A complexidade acerca da ação empreendedora levou Sousa e Paiva Júnior (2012) a discutirem-na a partir de três dimensões: o estilo criativo, a expertise e a interação social. O estilo criativo está na consciência do empreendedor e isso o permite agir com base na autonomia, na sua disposição pessoal e na convivência com o risco. A expertise permite que o empreendedor tome decisões a partir de suas experiências acumuladas. Já a interação social gira em torno da ação coletiva e compreende determinadas condutas no concernente às relações pessoais. Essas dimensões, conforme figura 1, são interdependentes e estão estruturadas sob o universo cultural, em que o empreendedor tem a capacidade de influenciar, mas, também, pode ser influenciado.

Figura 1 – As dimensões da ação empreendedora

Fonte: Sousa e Paiva Júnior (2012, p.34)

O empreendedor cultural se manifesta em diferentes atividades por meio de ações que apresentam intencionalidade. Esse tipo de prática pode fazer diferença no campo da cultura quando permeada por um nexo de subjetividade, engajamento político, luta pela emancipação e ações experienciais (BERGLUND, 2005; GOMES; LIMA; CAPPELLE, 2013).

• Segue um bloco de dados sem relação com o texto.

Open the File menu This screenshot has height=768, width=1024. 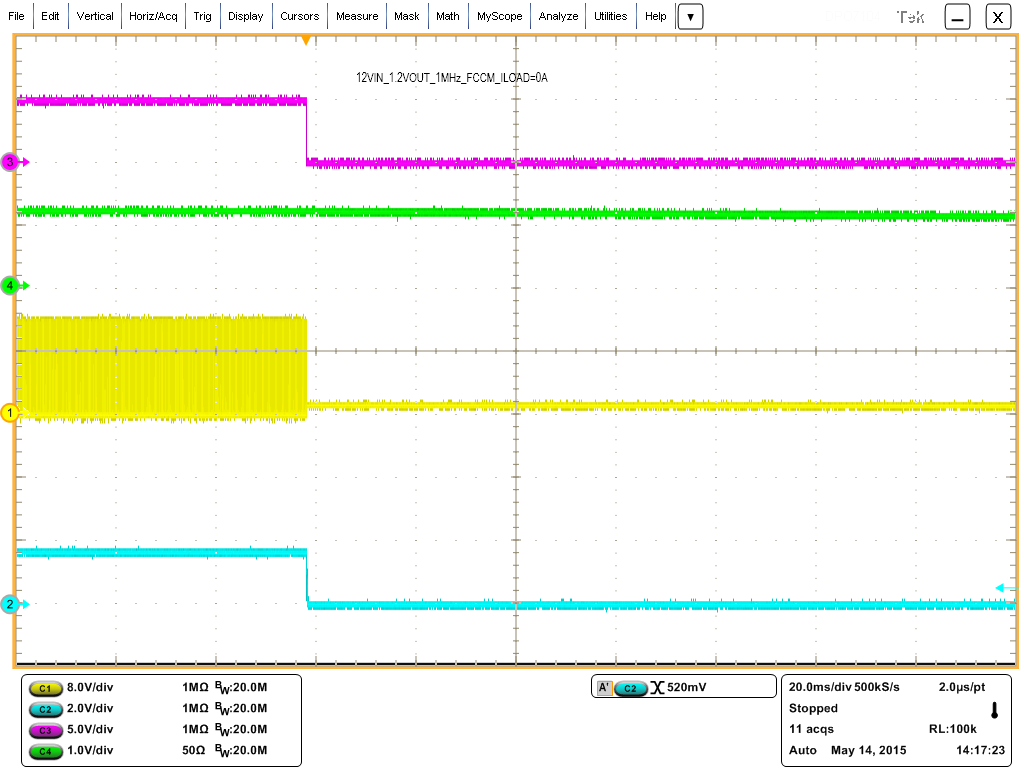[16, 16]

O protagonismo do empreendedor cultural aparta-se daquela visão empreendedora atomística vinculada a lógica do individualismo. Dessa forma, esse agente intervém em

diferentes ambientes culturais, mediante interesses comuns aos próprios membros das comunidades, buscando superar as desigualdades socioeconômicas (IULIANELLI, 2003; SOUZA, 2006). Esses ambientes são também conhecidos como mediações culturais, pois se tratam de espaços onde os sentidos são produzidos na cotidianidade (BARBERO, 2003).

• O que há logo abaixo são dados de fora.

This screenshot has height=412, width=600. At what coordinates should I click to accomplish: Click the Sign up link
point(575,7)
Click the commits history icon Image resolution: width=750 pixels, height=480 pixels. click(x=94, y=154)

O agente cultural dialoga com seus interlocutores a todo o momento nos espaços de produção de valor simbólico, visando maior integração do processo de produção de artefatos culturais, a exemplo do artesanato. Nesse sentido, constantes negociações são efetivadas para se atender às expectativas daqueles que codificam e decodificam os discursos significativos desse tipo de bem simbólico (HALL, 2003).

Ações empreendedoras no campo da cultura podem colaborar para que o consumidor tenha alguma experiência ao envolver-se com os significados de determinados artefatos artesanais carregados de símbolos, ou códigos que representam vias de acesso a uma cultura e a uma experiência cultural. Essa interatividade agrega fluidez ao processo de comunicação que ocorre entre o produtor e o consumidor de artefatos artesanais (HALL, 2003; YÚDICE, 2008; LOPES, 2009).

A possibilidade de se acessar determinada cultura, a exemplo da quilombola, a partir de experiências estimuladas por ações empreendedoras, traz à tona as subjetividades que perpassam os processos comunicacionais intrínsecos à produção de bens culturais. Nessa expectativa, os consumidores se envolvem com a história, os sentimentos, os pensamentos e as tradições, atrelados aos artefatos artesanais (HOLBROOK; HIRSCHMAN, 1982; LOFMAN, 1991).

A perspectiva experiencial possibilita que produtos com alma, como os artefatos artesanais, sejam processados de maneira emocional. Na realidade, esse tipo de abordagem extrapola os aspectos visuais desse bem simbólico e abrange um conjunto de sensações singulares que vinculam o consumidor a diferentes realidades culturais desejadas (HOLBROOK; HIRSCHMAN, 1982; LOFMAN, 1991; RYAN, 2002).

O estímulo à dimensão emocional, simbólica e relacional possibilita que ações empreendedoras no campo da cultura estejam vinculadas a um nexo de criatividade pautado no reconhecimento social, nas representações culturais, nos códigos significativos e nas construções identitárias. Essa leitura pode auxiliar o entendimento acerca de se evitar medidas reducionistas nas relações de compra e venda de um bem ou serviço carregado de simbolismos e significados culturais. Portanto, esse olhar pluralizado permite avançar na discussão da temática das ações empreendedoras no campo da cultura (CAMPBELL, 2001; CAMAGNI, 2016).